Ist Python wirklich so langsam wie alle sagen?

Ja - aber nur bei CPU-intensiven Aufgaben. Python ist langsamer als C, Go oder Rust, wenn es um viele Berechnungen in einer Schleife geht. Aber für I/O-Aufgaben - wie Datenbankabfragen, API-Aufrufe oder Dateilesevorgänge - ist die Differenz oft vernachlässigbar. Der Flaschenhals liegt dann meistens an der Netzwerkverbindung oder der Datenbank, nicht an Python.

Kann man die GIL in Python entfernen?

Technisch möglich? Ja. Praktisch? Nein. Die Python-Entwickler haben mehrfach erklärt, dass die GIL für die Stabilität von C-Erweiterungen und die Einfachheit der Sprache notwendig ist. Es gibt Experimente wie „Gilectomy“, aber sie sind nicht stabil und nicht kompatibel mit wichtigen Bibliotheken. Die GIL bleibt - und wird voraussichtlich auch in Python 4.0 noch da sein.

Warum nutzen dann so viele Unternehmen Python?

Weil es schnell zu lernen ist, die Bibliotheken gut sind und die Entwicklerzahl groß ist. Unternehmen nutzen Python oft für Prototyping, Datenanalyse, KI und Backend-Logik, wo Geschwindigkeit nicht der entscheidende Faktor ist. Viele nutzen es auch, weil es die beste Sprache für Data Science ist - und das ist ein riesiger Markt. Sie akzeptieren die Limits, indem sie Architektur nutzen: Python für Logik, andere Systeme für Performance.

Sollte ich als Anfänger mit Python beginnen?

Absolut. Python ist die beste Sprache, um Programmieren zu lernen. Die Syntax ist klar, die Fehlermeldungen sind verständlich, und du bekommst schnell Ergebnisse. Wenn du später merkst, dass du Performance brauchst, kannst du immer noch lernen, wie man mit C, Rust oder Go arbeitet. Die Grundlagen der Programmierung übertragen sich. Python ist ein guter Einstieg - nicht das Ende.

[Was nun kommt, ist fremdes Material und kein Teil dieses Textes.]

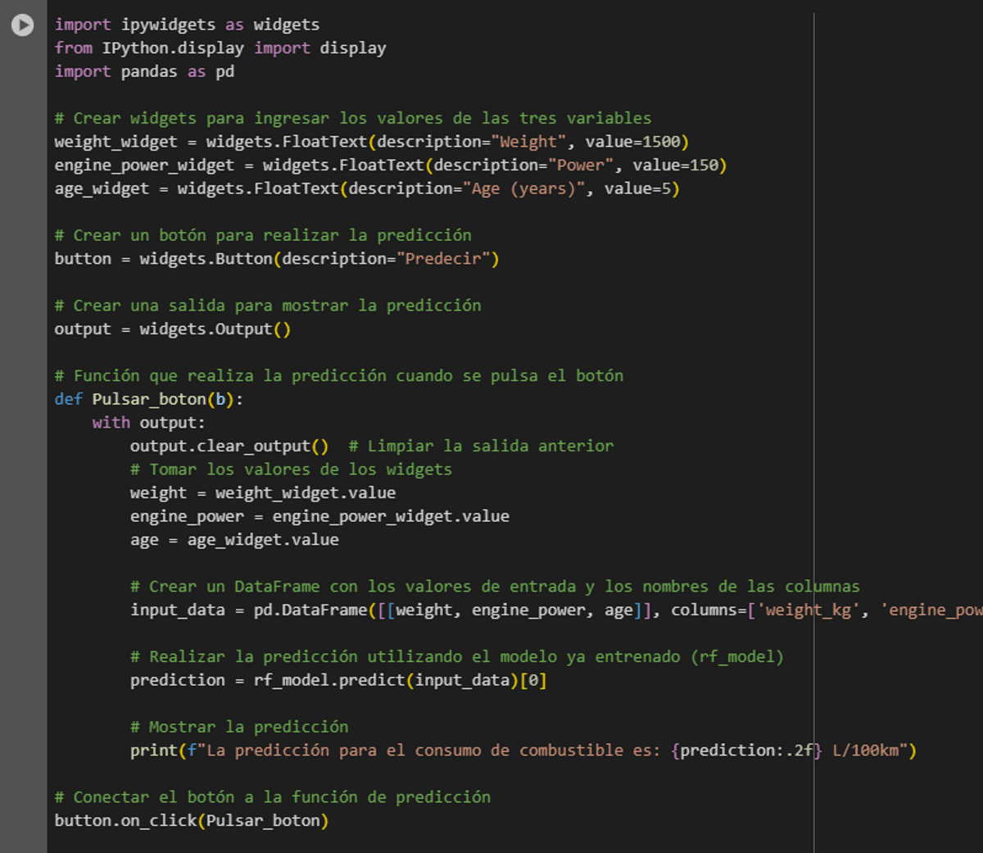The image size is (983, 853).
Task: Click the print statement showing the prediction
Action: (523, 751)
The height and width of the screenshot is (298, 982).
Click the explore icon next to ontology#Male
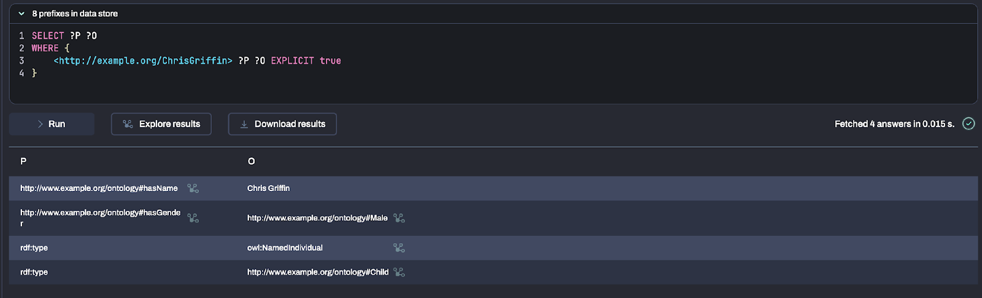pos(399,218)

Was ist mit PyPy? Ist das die Lösung?

PyPy kann bei manchen Aufgaben bis zu 5-mal schneller sein - besonders bei langen Schleifen und reinem Python-Code. Aber viele wichtige Bibliotheken wie NumPy, SciPy oder TensorFlow sind nicht vollständig kompatibel. Außerdem braucht PyPy mehr Speicher und hat längere Startzeiten. Es ist eine gute Option für spezifische Anwendungsfälle, aber keine universelle Lösung.